[WHAT THE TASK REQUIRES]
Copy the records below without altering a single word.

[LISTED ENTRIES]
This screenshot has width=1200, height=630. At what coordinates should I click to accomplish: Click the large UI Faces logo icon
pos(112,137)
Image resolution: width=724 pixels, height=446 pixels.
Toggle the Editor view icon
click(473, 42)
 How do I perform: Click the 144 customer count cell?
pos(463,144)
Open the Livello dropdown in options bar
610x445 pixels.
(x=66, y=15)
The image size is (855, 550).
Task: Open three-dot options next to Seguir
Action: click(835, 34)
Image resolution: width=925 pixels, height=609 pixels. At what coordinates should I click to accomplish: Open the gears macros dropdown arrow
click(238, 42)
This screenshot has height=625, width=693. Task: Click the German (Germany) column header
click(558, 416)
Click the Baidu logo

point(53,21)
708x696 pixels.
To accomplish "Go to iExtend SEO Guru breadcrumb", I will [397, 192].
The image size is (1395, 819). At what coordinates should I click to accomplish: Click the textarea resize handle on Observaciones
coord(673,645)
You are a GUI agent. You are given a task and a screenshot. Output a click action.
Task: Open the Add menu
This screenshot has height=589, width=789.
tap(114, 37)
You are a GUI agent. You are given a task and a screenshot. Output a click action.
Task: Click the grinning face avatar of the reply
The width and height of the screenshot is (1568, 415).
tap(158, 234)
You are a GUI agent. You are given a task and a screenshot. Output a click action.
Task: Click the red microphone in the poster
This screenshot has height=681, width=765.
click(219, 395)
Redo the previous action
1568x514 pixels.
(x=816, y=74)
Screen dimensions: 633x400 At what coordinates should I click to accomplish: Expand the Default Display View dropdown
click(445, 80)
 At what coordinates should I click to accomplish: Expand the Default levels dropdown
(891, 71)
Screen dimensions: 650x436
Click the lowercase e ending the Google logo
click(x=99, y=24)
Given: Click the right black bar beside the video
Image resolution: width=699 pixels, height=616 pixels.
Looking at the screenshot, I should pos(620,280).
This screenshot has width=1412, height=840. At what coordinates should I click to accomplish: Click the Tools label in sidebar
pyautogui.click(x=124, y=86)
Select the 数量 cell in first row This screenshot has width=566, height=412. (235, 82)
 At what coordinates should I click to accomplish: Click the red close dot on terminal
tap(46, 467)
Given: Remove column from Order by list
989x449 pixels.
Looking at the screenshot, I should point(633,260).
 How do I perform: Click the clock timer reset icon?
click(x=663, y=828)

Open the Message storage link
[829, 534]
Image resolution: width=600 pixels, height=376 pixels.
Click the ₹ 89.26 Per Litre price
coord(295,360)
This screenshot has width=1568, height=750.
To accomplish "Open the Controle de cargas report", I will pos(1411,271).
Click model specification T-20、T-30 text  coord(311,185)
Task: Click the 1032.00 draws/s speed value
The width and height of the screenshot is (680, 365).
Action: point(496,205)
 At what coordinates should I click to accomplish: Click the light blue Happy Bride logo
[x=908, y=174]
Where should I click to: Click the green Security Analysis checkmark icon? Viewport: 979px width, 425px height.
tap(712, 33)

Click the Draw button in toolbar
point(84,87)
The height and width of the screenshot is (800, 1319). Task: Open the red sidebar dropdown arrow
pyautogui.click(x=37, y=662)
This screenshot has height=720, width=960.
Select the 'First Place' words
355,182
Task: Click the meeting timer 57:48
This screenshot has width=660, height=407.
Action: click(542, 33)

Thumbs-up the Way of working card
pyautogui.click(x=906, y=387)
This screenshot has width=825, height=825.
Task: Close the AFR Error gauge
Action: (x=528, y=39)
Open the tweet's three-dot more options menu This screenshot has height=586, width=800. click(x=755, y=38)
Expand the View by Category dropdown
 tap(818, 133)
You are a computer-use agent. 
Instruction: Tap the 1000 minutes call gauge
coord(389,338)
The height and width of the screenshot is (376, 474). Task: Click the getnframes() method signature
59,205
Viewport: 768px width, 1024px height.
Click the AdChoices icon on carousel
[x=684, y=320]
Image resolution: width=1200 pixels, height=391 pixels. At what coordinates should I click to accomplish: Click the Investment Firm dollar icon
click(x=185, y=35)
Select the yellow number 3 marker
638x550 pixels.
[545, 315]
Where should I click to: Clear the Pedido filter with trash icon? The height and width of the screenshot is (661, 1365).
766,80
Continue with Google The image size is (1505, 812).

[ANSWER BOX]
This screenshot has width=1200, height=630. At what coordinates should I click to accomplish: Click the large UI Faces logo icon
pos(112,137)
Image resolution: width=724 pixels, height=446 pixels.
Toggle the Editor view icon
click(473, 42)
 How do I perform: Click the 144 customer count cell?
pos(463,144)
Open the Livello dropdown in options bar
610x445 pixels.
(x=66, y=15)
The image size is (855, 550).
Task: Open three-dot options next to Seguir
Action: click(835, 34)
Image resolution: width=925 pixels, height=609 pixels. At what coordinates should I click to accomplish: Open the gears macros dropdown arrow
click(238, 42)
This screenshot has height=625, width=693. Task: Click the German (Germany) column header
click(558, 416)
Click the Baidu logo

point(53,21)
708x696 pixels.
To accomplish "Go to iExtend SEO Guru breadcrumb", I will [397, 192].
The image size is (1395, 819). At what coordinates should I click to accomplish: Click the textarea resize handle on Observaciones
coord(673,645)
You are a GUI agent. You are given a task and a screenshot. Output a click action.
Task: Open the Add menu
This screenshot has height=589, width=789.
tap(114, 37)
You are a GUI agent. You are given a task and a screenshot. Output a click action.
Task: Click the grinning face avatar of the reply
The width and height of the screenshot is (1568, 415).
tap(158, 234)
You are a GUI agent. You are given a task and a screenshot. Output a click action.
Task: Click the red microphone in the poster
This screenshot has height=681, width=765.
click(219, 395)
Redo the previous action
1568x514 pixels.
(x=816, y=74)
Screen dimensions: 633x400 At what coordinates should I click to accomplish: Expand the Default Display View dropdown
click(445, 80)
 At what coordinates should I click to accomplish: Expand the Default levels dropdown
(891, 71)
Screen dimensions: 650x436
Click the lowercase e ending the Google logo
click(x=99, y=24)
Given: Click the right black bar beside the video
Image resolution: width=699 pixels, height=616 pixels.
Looking at the screenshot, I should pos(620,280).
This screenshot has width=1412, height=840. At what coordinates should I click to accomplish: Click the Tools label in sidebar
pyautogui.click(x=124, y=86)
Select the 数量 cell in first row This screenshot has width=566, height=412. (235, 82)
 At what coordinates should I click to accomplish: Click the red close dot on terminal
tap(46, 467)
Given: Remove column from Order by list
989x449 pixels.
Looking at the screenshot, I should point(633,260).
 How do I perform: Click the clock timer reset icon?
click(x=663, y=828)

Open the Message storage link
[829, 534]
Image resolution: width=600 pixels, height=376 pixels.
Click the ₹ 89.26 Per Litre price
coord(295,360)
This screenshot has width=1568, height=750.
To accomplish "Open the Controle de cargas report", I will pos(1411,271).
Click model specification T-20、T-30 text  coord(311,185)
Task: Click the 1032.00 draws/s speed value
The width and height of the screenshot is (680, 365).
Action: point(496,205)
 At what coordinates should I click to accomplish: Click the light blue Happy Bride logo
[x=908, y=174]
Where should I click to: Click the green Security Analysis checkmark icon? Viewport: 979px width, 425px height.
tap(712, 33)

Click the Draw button in toolbar
point(84,87)
The height and width of the screenshot is (800, 1319). Task: Open the red sidebar dropdown arrow
pyautogui.click(x=37, y=662)
This screenshot has height=720, width=960.
Select the 'First Place' words
355,182
Task: Click the meeting timer 57:48
This screenshot has width=660, height=407.
Action: click(542, 33)

Thumbs-up the Way of working card
pyautogui.click(x=906, y=387)
This screenshot has width=825, height=825.
Task: Close the AFR Error gauge
Action: (x=528, y=39)
Open the tweet's three-dot more options menu This screenshot has height=586, width=800. click(x=755, y=38)
Expand the View by Category dropdown
 tap(818, 133)
You are a computer-use agent. 
Instruction: Tap the 1000 minutes call gauge
coord(389,338)
The height and width of the screenshot is (376, 474). Task: Click the getnframes() method signature
59,205
Viewport: 768px width, 1024px height.
Click the AdChoices icon on carousel
[x=684, y=320]
Image resolution: width=1200 pixels, height=391 pixels. At what coordinates should I click to accomplish: Click the Investment Firm dollar icon
click(x=185, y=35)
Select the yellow number 3 marker
638x550 pixels.
[545, 315]
Where should I click to: Clear the Pedido filter with trash icon? The height and width of the screenshot is (661, 1365).
766,80
Continue with Google The image size is (1505, 812).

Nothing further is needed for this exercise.